Mark Watney was part of a six-person crew that constituted the third manned expedition to Mars. The mission was to remain on the Red Planet for thirty-one days, but six days into their stay, a huge dust storm blew up with ferocious winds that forced the crew to abandon the mission.
As they're racing toward the MAV (Mars Ascent Vehicle) that will take them back to the safety of their orbiting space ship, a long, thin antennae blows free and slams into Watney, piercing his space suit and wounding him. The crew is moments away from disaster but searches through the swirling dust in an effort to find him. Unhappily, the antennae has also pierced his bio-monitor computer, which now flatlines. Watney's bio-monitor computer is networked to those of all the other crew members who see the data and draw the obvious conclusion.
Out of time, and perilously close to losing their own lives, the mission commander has no choice other than to abandon the search for Watney's body. She orders the crew to race to the MAV and the remaining five crew members make a very close escape, reluctantly leaving behind the body of Mark Watney, the first human being to die on the planet Mars.
Except that he didn't.
Those NASA guys make great space suits and Watney's functions exactly as it should have under these circumstances, saving his life and allowing him to live another day. Some minutes later, he recovers consciousness and discovers his fate. His first conclusion is the obvious one: he's screwed big-time. He's alone on Mars, and while he does have the crew's living quarters which survived the storm, it's designed to last for thirty-one days. He has a limited amount of oxygen and water and enough food to last three hundred days, if he rations it carefully.
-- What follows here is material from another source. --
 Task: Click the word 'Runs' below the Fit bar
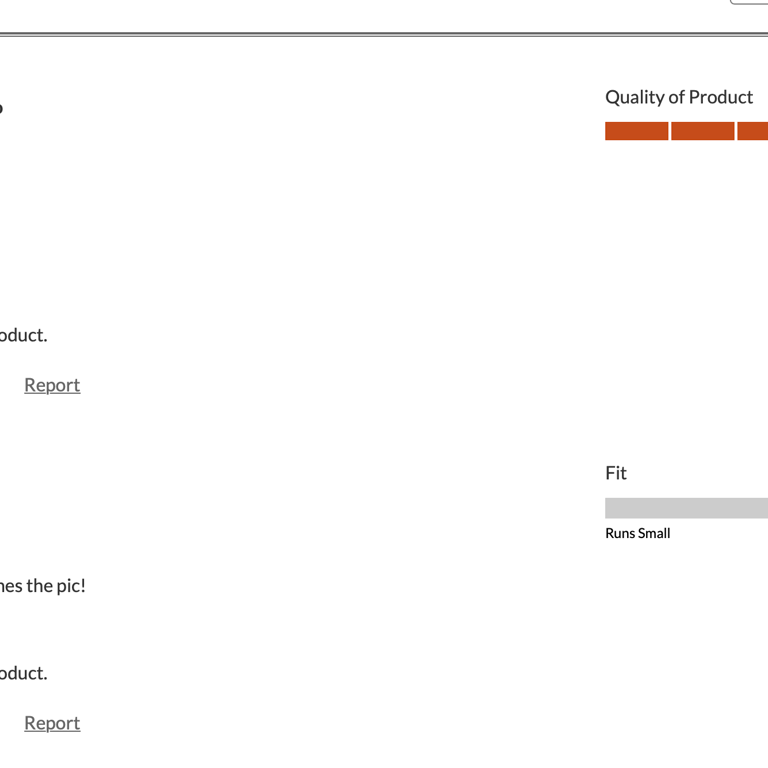pyautogui.click(x=620, y=533)
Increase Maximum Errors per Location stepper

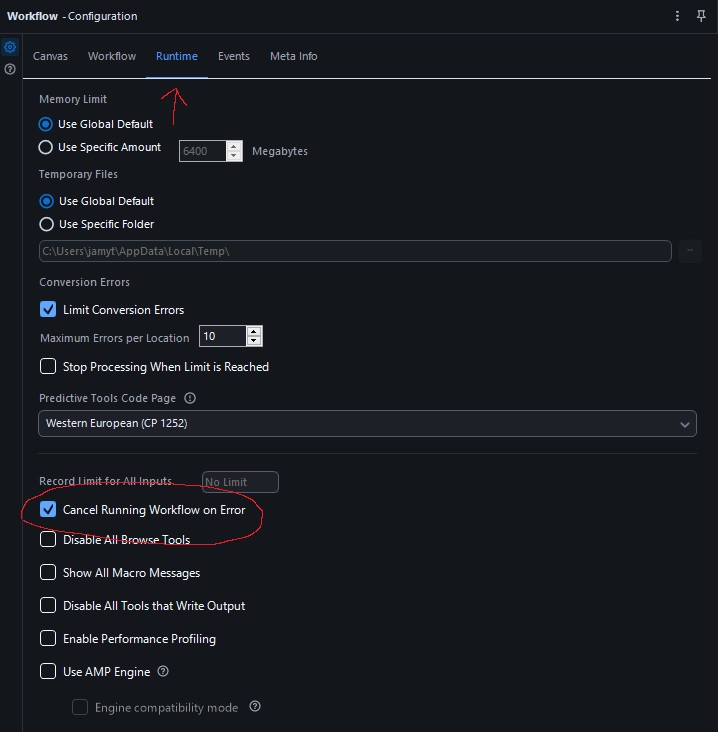pyautogui.click(x=254, y=331)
That's the good news. The bad news is that the next manned mission to Mars is four years away and will be landing way the hell and gone away from the site assigned to Watney's expedition. Additionally, he has no way of communicating either with NASA or with the crew that left him behind. So yup; he's pretty much screwed.
But Watney is a very clever and resourceful guy. He was the mission's botanist and engineer, and he refuses to accept the inevitable. He gets down to work, determined that he will not be the first person to die on Mars if there's any possible way of avoiding it. In the process, he begins a journal, detailing his efforts to survive, and the journal constitutes the bulk of this book.
Though a nerd at heart, Watney is also irreverent, funny and mischievous, and thus turns what might have been a dull, technical treatise into a gripping read. His story is part Apollo 13, part Castaway and a helluva ride. The beauty of the book, which is set in the not too-far-distant future, is that it all makes sense and seems perfectly believable. This is not the science-fiction of Star Trek or even of Arthur C. Clark; rather it's a tale of one man's gritty effort to survive under impossible circumstances that would defeat anyone of lesser spirit.
A special shout-out goes to my friend Kemper. This is not the sort of book I would have ever found on my own, but he wrote such an intriguing review that I not only ordered it immediately, but read it the second it hit my mailbox, rather than letting it sit on my books-to-read stack for months on end. So thanks for that, Mr. K. While I have a couple of minor qualms about the book, I enjoyed the hell out of it and it's an easy 4.5 stars for me.